"You don't say so!" cried Mrs. Rowles, unable to keep longer silence. "Why, with us there are laundresses that keep servants! and many little places for girls—minding babies and such like."
"Ah, in the country," said Miss Sutton; "I daresay. Oh, this dreadful, ravenous London; it eats up men, women, and children! Well, I must go on to another house. Good-bye, good-bye."
As the lady went away Mrs. Rowles asked, "Where does she come from?"
"She lives in a street near Hyde Park. She and many other ladies, and gentlemen too, have districts in the East-end, because there are no ladies and gentlemen here who could be district visitors; there are only poor people here."

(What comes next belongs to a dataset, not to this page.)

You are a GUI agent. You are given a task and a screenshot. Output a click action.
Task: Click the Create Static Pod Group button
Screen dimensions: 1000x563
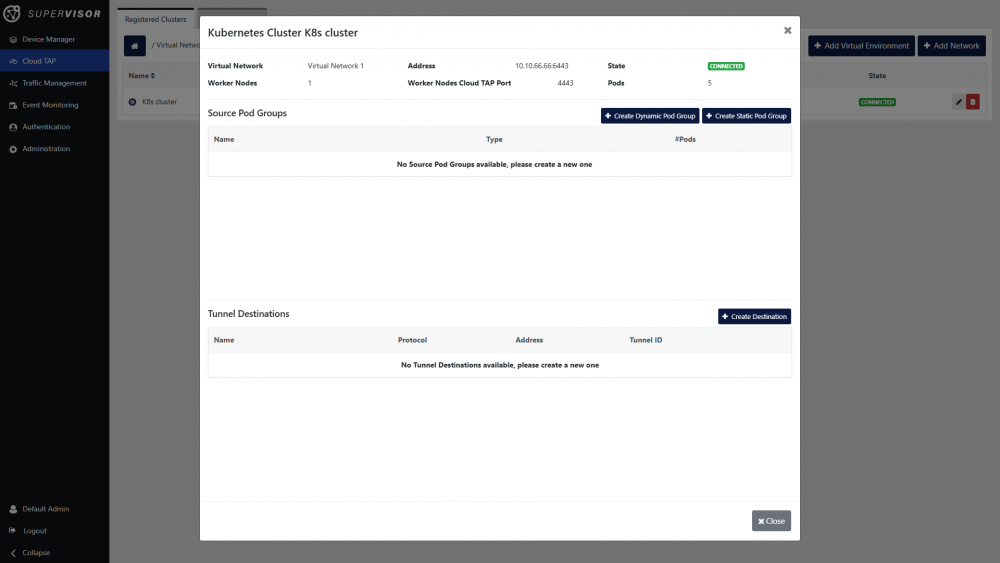tap(746, 116)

Emma Rowles thought deeply for a few minutes, while Mary Mitchell stitched away.
Thomas Mitchell had raised himself up, and was saying, "I shall soon be much better. I feel I am going to be strong again. Emma Rowles has given me quite a turn."
"Don't say that, Tom; it is rude," whispered his wife.
"I mean a turn for the better, a turn for the better."
"I wish, oh, I wish," Mrs. Rowles burst out, "how I wish I could turn you all out into the country! Fresh air, fresh water, room to move about! Where the rain makes the trees clean, instead of making the streets dirty, like it does here. Though we have mud up to your eyes in the country too; but then it is sweet, wholesome mud. Ah! what is that?"
A noise of confused voices rose from the street, and Mrs. Mitchell ran to the window. But these attics were not the whole size of the house, and the window was set so far back that she could not see the pavement on her own side of the street.